Here are some descriptions of non-“shield” reporters’ badges issued in the past:

Democratic National Convention: “There had been in the outset more delegate and Press badges issued than there should have been, and by an ingenious device of the holders many of them had been made to admit two persons. The holder borrowed the badge of a friend within the hall, went into the streets, adorned some other friend with the ribbon, and bore him triumphantly through lines of ushers and policemen to add one to a crowd already too large for the space it had to occupy.” New York Times, July 9, 1868.

An Execution: “Badges of red ribbon with the word ‘Press’ printed thereon in black had been prepared for the reporters….” The Sedalia (Mo.) Weekly Bazoo, July 26, 1881.

The Iowa State Fair: “The press badges…were red ribbons. Some one suggested these were made so that mad bulls would gore the editors to death. Times-Picayune (New Orleans, Louisiana), Nov. 2, 1881.

International Council Of Women: “[H]is press badge [has] ‘Press’ in black letters on mahogany ribbon….” The Washington Critic, March 24, 1888.

Grand Army Of The Republic Convention: “The press badge is a button, on which in woven silk is the national  shield and the word ‘Press’.” Evening Star (Washington, D.C.), Aug. 17, 1892.
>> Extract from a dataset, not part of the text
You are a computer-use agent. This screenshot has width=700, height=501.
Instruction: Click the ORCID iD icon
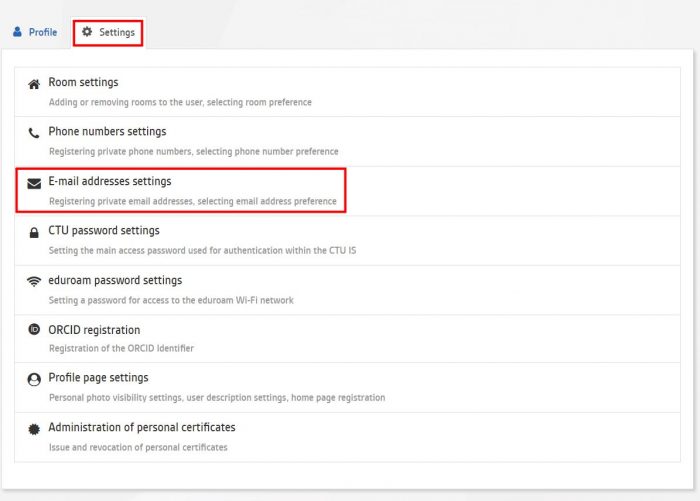click(x=34, y=330)
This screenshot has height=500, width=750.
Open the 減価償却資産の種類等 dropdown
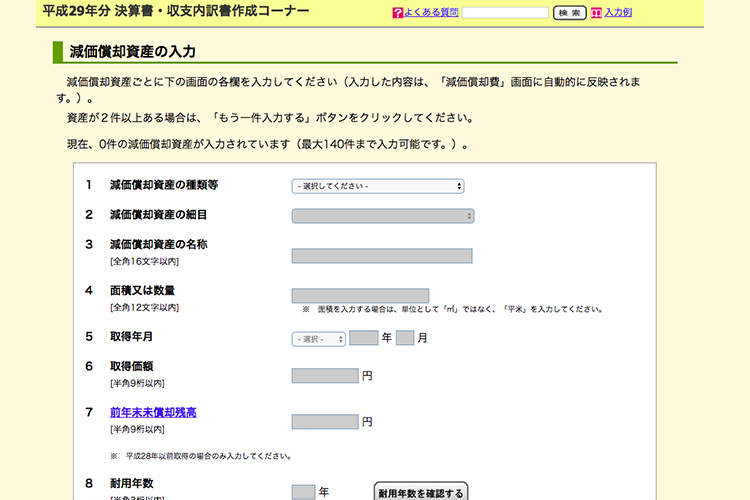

Republican National Convention: “The press badges are especially rich and unique. The top piece is of gold, and to a ribbon of silk, which bears the proper inscription, is attached a pendant silverscroll and tassel. All of the badges are of ornate design, and will be valuable souvenirs.” The Evening Times (Washington, D.C.), June 3, 1896.

Republican National Convention: “I’ve got positively the loveliest ‘press’ badge. It’s got an American Eagle, a black ribbon, and a figure of Abe Lincoln on it.” Earl Wilson column, June 26, 1944.

I still have the press badge issued to me in San Francisco at the GOP national convention in 1964, when I was editing the Trojan Young Republican newspaper at USC. (No, no, please don’t tell me that it’s been 50 years!) That badge is markedly less elaborate than the 1896 version, or the one from 1944. It’s a plastic rectangular pin, only 1 inches deep by 2¾ inches wide. Even in 1964, it could have been said that “things aren’t made the way they used to be.”

The 2016 “badges” will probably consist merely of a bar code the reporter pulls up on a cell phone and swipes at entrances.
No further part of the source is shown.